Bessmer wants to use the co-op as a way to further that golden age by nurturing local artisans and small businesses who want to locate their first store to sell their products. “There’s this glass ceiling for small businesses and producers. So what co-ops do as a medium-sized organization is that someone can walk up to our service desk and say ‘Hey, I’m starting a business making bagels.’ ‘Hey, I’m starting a business making chocolate bars.’ ‘I’m starting a business doing this-or-that.’ And if they meet our product standards, or we’ll help them get to a place to meet our product standards, we’ll stock up their product on our shelves. A lot of these suppliers will use our place as the first spot where they can retail. And what’s really cool about that is that after they’ve sold here for a while, and their product becomes popular, then they can go to larger businesses and say ‘Hey, I sell my stuff at GreenStar, and folks really love it, can I start selling here? So it’s an important step for a lot of small businesses to be successful,” Bessmer said.
Ironically this renewed sense of community involvement means going back to what it means to be a food co-op: a democratically run model that ultimately empowers its consumers. “I’ve worked for 15 years in co-ops. I really believe in the model and I believe in democratically-owned businesses. I believe in returning the profits to our customer members in our community,” Bessmer said.
Anyone can shop at GreenStar, not just its 12,000 members. Members get perks like discounts, but they also get equity in the co-op. GreenStar’s profits are both invested back into the store and given as cash-back in the form of patronage refunds annually. To become a member, you just have to pay a $90 equity share. This can be done in one payment, or in $10 or $5 installments. If you ever change your mind, you can even withdraw your membership from the Co-op, and choose to have your equity refunded to you or donated back into GreenStar. This model allows money to circulate within the Ithaca community, as opposed to funds going to larger entities outside of the city.
This return to GreenStar’s core mission comes after the extraordinary growth that took place under the prior general manager, Brandon Kane. Kane had served as GreenStar’s GM for over a decade. He had more than doubled GreenStar’s sales, from $10M to $26M. Part of this financial boom resulted from rebranding GreenStar as a local food store that tends to the needs of everyone in a community, as opposed to being a specialty organic health produce and product shop. Kane also expanded the store and created The Space, GreenStar’s event space that hosts GreenStar meetings and community events. He had also created food accessibility programs, such as BASICS and Fresh, Local & Organic Within Everyone’s Reach (FLOWER). Kane’s decision to leave GreenStar was the result of wanting to focus on personal pursuits.
GreenStar had a grand opening of their Cascadilla Street store in May 2020. It was a heavy investment, both in the construction and supplying of the store. Many employees were also hired. But the pandemic hit GreenStar’s economy hard, resulting in heavy losses and the elimination of many of the store’s community programs. Currently, the co-op is catching-up on these losses.

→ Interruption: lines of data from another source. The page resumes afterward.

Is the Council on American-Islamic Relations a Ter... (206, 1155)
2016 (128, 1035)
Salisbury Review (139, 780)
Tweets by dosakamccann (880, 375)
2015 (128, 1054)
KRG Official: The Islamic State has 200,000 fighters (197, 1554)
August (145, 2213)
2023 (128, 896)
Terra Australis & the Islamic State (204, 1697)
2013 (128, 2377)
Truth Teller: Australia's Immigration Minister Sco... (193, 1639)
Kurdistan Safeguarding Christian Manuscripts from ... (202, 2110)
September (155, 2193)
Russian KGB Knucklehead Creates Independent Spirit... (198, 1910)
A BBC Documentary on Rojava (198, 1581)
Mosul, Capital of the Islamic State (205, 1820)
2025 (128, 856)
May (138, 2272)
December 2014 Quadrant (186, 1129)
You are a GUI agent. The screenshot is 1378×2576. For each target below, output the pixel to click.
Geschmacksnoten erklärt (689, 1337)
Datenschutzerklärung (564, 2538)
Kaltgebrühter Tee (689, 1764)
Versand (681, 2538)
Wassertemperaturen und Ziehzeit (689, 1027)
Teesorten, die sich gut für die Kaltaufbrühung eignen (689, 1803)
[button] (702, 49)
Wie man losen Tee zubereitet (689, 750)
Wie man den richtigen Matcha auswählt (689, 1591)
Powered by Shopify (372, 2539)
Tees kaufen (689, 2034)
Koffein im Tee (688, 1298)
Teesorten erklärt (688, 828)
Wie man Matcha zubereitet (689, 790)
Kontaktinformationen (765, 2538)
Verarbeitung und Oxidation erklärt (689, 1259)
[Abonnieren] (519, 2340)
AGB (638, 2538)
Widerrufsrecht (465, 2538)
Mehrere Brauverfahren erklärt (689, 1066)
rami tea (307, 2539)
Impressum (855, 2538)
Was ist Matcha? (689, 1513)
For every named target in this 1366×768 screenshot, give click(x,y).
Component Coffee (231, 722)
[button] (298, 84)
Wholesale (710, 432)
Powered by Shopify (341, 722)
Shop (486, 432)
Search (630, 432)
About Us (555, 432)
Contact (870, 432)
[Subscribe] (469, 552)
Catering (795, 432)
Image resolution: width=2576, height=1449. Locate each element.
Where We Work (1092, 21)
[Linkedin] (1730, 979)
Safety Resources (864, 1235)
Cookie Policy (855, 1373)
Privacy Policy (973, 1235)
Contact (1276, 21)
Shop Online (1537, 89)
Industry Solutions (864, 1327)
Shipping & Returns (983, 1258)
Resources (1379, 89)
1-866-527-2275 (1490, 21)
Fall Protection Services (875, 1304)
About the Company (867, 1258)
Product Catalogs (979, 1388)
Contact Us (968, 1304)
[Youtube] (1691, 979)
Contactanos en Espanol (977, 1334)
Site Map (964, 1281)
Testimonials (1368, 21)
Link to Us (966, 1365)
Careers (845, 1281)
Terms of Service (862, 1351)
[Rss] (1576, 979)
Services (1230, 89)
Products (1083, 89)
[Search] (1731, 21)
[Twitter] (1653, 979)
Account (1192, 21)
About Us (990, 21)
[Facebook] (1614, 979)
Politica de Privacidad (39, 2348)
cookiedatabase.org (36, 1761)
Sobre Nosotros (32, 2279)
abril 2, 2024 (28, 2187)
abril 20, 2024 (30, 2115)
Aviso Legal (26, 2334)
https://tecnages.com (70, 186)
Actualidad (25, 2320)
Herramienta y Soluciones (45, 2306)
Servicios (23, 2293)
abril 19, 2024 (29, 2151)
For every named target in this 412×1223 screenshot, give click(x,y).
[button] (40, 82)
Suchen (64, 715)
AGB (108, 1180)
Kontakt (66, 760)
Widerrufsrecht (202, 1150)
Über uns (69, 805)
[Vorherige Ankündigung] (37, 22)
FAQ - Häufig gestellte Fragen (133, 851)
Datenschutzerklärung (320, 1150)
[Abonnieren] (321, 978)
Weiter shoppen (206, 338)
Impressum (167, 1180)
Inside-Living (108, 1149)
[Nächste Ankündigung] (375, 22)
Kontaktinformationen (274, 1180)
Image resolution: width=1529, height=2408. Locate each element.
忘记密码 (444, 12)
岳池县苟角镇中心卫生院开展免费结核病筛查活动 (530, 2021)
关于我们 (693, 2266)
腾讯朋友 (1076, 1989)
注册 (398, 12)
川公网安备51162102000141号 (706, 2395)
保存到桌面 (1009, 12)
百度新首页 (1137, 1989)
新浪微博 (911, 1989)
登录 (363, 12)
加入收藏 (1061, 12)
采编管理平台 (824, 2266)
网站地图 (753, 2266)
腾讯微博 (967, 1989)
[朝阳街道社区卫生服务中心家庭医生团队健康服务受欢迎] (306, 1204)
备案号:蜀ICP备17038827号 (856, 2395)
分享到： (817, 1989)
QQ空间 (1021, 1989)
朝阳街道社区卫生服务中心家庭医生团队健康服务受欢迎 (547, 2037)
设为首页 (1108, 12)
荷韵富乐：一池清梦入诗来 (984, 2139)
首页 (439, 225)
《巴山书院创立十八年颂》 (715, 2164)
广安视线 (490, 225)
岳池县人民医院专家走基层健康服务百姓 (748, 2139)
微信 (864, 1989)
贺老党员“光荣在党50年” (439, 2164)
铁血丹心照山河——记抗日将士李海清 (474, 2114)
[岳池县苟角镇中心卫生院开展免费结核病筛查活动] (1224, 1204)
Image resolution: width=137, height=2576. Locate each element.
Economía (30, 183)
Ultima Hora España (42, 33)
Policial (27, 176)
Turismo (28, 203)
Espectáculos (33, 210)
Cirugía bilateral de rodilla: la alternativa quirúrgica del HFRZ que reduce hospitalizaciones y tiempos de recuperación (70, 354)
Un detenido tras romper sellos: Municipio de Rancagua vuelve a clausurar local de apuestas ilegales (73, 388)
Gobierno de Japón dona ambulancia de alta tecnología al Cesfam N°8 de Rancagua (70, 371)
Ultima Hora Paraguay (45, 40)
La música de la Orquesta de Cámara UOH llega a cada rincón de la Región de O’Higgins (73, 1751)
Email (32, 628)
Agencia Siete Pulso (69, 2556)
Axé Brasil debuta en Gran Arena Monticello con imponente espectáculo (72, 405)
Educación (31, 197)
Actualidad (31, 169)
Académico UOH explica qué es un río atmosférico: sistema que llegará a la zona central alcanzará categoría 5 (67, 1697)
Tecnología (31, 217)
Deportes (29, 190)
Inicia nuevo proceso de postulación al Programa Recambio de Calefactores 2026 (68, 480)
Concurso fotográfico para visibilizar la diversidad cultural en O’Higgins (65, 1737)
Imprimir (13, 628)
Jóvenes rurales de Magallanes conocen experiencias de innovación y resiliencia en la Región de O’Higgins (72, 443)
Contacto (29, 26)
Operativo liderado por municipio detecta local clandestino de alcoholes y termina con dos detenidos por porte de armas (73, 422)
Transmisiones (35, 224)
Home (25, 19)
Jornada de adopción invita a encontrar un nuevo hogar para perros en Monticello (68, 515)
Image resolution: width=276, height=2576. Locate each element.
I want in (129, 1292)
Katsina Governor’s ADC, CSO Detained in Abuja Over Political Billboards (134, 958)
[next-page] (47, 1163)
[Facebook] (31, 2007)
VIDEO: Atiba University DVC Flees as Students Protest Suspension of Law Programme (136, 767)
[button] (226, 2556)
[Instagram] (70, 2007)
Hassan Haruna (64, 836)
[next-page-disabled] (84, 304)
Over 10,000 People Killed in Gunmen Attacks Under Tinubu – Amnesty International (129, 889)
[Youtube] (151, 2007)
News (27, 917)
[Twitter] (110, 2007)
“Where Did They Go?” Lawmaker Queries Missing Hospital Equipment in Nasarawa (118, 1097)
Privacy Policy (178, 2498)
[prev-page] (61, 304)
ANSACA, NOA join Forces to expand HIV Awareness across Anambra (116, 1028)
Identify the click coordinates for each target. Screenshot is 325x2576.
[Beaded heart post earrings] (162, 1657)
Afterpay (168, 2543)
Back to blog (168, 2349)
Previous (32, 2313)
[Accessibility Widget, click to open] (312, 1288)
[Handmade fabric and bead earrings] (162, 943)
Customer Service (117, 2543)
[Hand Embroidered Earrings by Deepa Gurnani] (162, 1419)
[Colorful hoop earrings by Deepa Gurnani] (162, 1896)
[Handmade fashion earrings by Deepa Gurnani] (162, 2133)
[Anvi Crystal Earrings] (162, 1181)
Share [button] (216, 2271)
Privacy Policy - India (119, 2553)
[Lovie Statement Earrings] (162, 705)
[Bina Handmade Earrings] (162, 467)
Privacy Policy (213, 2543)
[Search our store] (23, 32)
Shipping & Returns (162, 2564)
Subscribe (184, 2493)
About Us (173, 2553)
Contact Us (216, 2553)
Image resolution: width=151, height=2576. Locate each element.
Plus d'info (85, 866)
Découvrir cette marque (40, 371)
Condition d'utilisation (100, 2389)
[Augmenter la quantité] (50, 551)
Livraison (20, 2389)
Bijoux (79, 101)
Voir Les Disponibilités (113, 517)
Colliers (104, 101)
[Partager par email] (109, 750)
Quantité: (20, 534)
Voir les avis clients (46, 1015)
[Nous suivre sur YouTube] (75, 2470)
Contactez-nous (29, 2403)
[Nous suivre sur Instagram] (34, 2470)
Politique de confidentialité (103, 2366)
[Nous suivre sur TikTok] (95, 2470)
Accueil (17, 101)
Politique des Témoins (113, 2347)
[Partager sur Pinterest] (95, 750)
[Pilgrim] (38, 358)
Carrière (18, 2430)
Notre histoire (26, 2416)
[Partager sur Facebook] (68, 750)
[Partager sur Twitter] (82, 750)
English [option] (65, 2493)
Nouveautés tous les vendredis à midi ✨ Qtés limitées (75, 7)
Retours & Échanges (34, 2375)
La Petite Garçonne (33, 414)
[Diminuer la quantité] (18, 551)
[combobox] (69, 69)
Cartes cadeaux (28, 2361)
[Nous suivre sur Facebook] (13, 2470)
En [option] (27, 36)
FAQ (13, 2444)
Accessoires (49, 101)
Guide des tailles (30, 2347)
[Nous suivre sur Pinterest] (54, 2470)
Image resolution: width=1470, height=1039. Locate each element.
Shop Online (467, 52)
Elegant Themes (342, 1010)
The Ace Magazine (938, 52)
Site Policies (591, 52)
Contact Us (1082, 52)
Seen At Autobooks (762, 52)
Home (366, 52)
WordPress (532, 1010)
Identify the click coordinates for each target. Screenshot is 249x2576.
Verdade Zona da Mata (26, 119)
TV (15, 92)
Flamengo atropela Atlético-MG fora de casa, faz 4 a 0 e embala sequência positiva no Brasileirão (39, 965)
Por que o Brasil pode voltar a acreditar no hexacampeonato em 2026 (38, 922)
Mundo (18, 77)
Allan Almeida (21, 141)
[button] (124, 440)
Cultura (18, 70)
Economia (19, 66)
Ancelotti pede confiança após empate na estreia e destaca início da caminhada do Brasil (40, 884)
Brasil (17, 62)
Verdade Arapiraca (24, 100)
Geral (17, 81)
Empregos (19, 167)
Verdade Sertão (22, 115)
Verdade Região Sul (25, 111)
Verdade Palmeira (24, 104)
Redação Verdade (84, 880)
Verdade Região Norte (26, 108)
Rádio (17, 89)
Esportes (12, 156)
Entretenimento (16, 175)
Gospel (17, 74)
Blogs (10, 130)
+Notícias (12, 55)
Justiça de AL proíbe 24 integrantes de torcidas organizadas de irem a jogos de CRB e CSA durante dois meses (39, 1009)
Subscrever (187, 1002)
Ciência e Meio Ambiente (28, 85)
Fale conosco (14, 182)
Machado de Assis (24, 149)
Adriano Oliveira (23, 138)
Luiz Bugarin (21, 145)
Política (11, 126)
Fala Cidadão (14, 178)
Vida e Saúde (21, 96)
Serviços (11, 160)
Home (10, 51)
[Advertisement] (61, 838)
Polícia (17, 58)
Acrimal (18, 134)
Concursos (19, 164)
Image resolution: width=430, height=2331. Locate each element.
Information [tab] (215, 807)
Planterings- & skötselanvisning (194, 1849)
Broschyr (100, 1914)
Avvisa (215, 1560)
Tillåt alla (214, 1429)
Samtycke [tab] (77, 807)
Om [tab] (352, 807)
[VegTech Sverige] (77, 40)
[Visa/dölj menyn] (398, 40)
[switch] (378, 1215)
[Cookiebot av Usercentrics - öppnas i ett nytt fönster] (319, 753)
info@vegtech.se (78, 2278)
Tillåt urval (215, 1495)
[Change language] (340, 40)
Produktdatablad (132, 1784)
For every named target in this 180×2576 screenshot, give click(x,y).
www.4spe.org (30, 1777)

“We’ve spent the last two years working through the pandemic. Unfortunately, we’ve had to be focused on the present, rather than future planning. We’re still trying to figure out what things are going to look like for the next couple of years and we’re going back to reframing our priorities,” Pat Sewell, Chair of the Governance Committee, said.
For Bessmer, the most challenging part of being a General Manager is triaging his tasks. “I would say prioritizing is the most challenging thing just because this is such a great organization that has so much impact on the community. It’s tough to prioritize what to focus energy on first, and I think anyone who’s a manager knows that throughout your day you’re saying ‘okay, I could spend the next ten minutes doing this, or the next ten minutes doing that,’ and you have to make a decision,” Bessmer said.
On the other hand, his favorite aspect of the job is the community he works with. “Things I enjoy the most are working with the amazing staff we have here, working with the amazing members of our household, our members we meet on the sales part every day are so committed and passionate about this community and being successful. It’s really rejuvenating every day, and just working with these folks is a real privilege,” Bessmer said.
Overall, Bessmer is enthusiastic to continue to grow GreenStar’s influence on the Ithaca community and encourages buyers to check out all three stores: The large Cascadilla Street store and the more intimate Collegetown and downtown Dewitt locations. Each GreenStar features products exclusive to the store, and they also have their own distinctive vibe.